Um dia longe de casa
Por: Isabel Briskievicz Teixeira
Editora: Sophia Vieira
Acordo mais um dia. Imóvel, abro os olhos e vejo o azul sobre minha cabeça. Meus olhos quase se fecham ao encontrar tanta luz, mas logo se acostumam. Como primeira tarefa diária, me preparo pra tomar banho e vou até o pequeno lago, que nós compartilhamos com os humanos em seus barquinhos. Primeiro uma pata, depois outra. A água morna molha meu corpo e minha mente viaja.
Há tempos que tomo banho por aqui. Às vezes sozinha, às vezes em bando. Mas sempre aqui, desde filhote. As flores, a grama, a terra; tudo tem cheiro de lar. Meus conhecidos passarinhos mostram que a melodia vem de todo lugar. Até enchem o saco. Um banho em silêncio já virou raridade – mas isso é assunto para outro momento.
Num fatídico dia, parafraseando os homens, tive outros problemas me importunando além da poluição sonora dos bem-te-vis. Eu me perdi num passeio, junto com os meus filhotes.

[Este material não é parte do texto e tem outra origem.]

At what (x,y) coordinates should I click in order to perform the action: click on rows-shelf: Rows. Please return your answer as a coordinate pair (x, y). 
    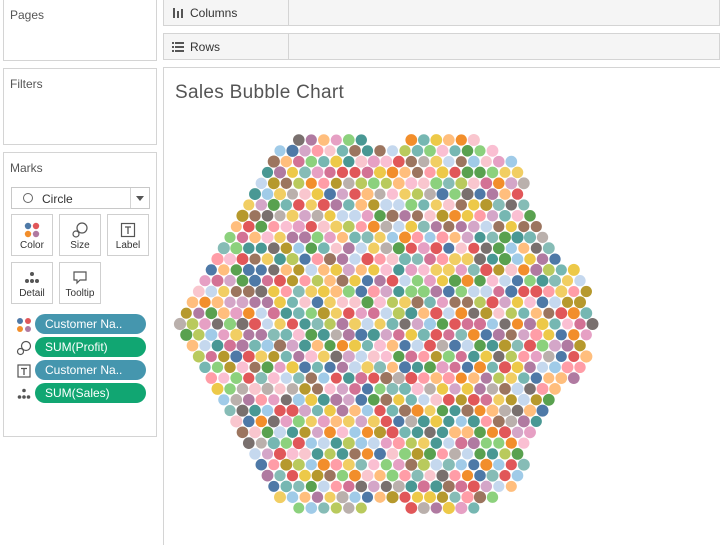
    Looking at the image, I should click on (442, 46).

Nós estávamos tranquilos nadando pelo nosso lago quando um deles – e é lógico que foi o mais novo – tomou frente no caminho, conduzindo seus irmãos para um lado que eu não conhecia. Depois do quase atropelamento pelos barcos, ele encontrou uma saída que dá para o Rio Grande, um outro lugar ao lado de casa, mas em que não ousamos nadar. Entrei em desespero.
Fui atrás, mas ele estava nadando rápido demais. Minha patinha ainda dolorida de uma remada humana me deixava mais devagar que um filhotinho. Quando o alcancei, já era tarde: eu e meus seis bebês já estávamos no que chamam de “rio”. Para mim, não era bem um rio que molhava o nosso corpo.
Tudo era ruim. A água lamacenta, as sujeiras boiando, os objetos enroscando nas nossas patas. Onde estavam as árvores, os bem-te-vis? Só vi ratos. Odeio ratos. Estão vendo? Tive saudade até do que me incomodava, eu não conhecia essa sujeira. Fiquei me perguntando como as pessoas aguentam viver por aqui, mas lembrei que elas não vivem. Só os ratos.
Mãe, aflita que sou, quis sair de lá o mais rápido possível. Imagine se algum dos meus filhotes bebesse um gole daquela água? É doença na certa, acho que nem os nossos carrapatos sobreviveriam a tanta poluição. Quando alcancei o 06, chamei os outros para virem junto. Nadamos, nadamos, e nadamos. Ao chegarmos na pequeníssima borda, veio mais um problema: não dava para subir.
Tentei, escorreguei e caí. Eles tentaram também, várias vezes. Por algum milagre, depois de muito tempo, finquei meus dedos naquela terra escorregadia e abri caminho. Depois, subimos. Fiz uma contagem rápida e suspirei, estavam todos comigo. Todos sãos e salvos (e sujismundos). Achamos a saída e voltamos para casa.
Até hoje, minha cabeça pensa que isso poderia facilmente ter sido um pesadelo. Eu mesma nunca tinha conhecido aquela parte do meu mundo, apenas ouvido falar dele, e nem nas histórias era tão ruim. Fico triste que meus filhotes a tenham conhecido tão cedo e fico ainda mais triste em saber que aquela é a realidade de milhares de companheiros de espécie.
Algo tampa a visão vermelha que meus olhos têm quando estão fechados sob a luz do sol. Abro minhas pálpebras e está lá, em cima de mim, o bem-te-vi maldito bicando as minhas costas.
Dessa vez, acho que vou deixar passar… ele é minha casa também.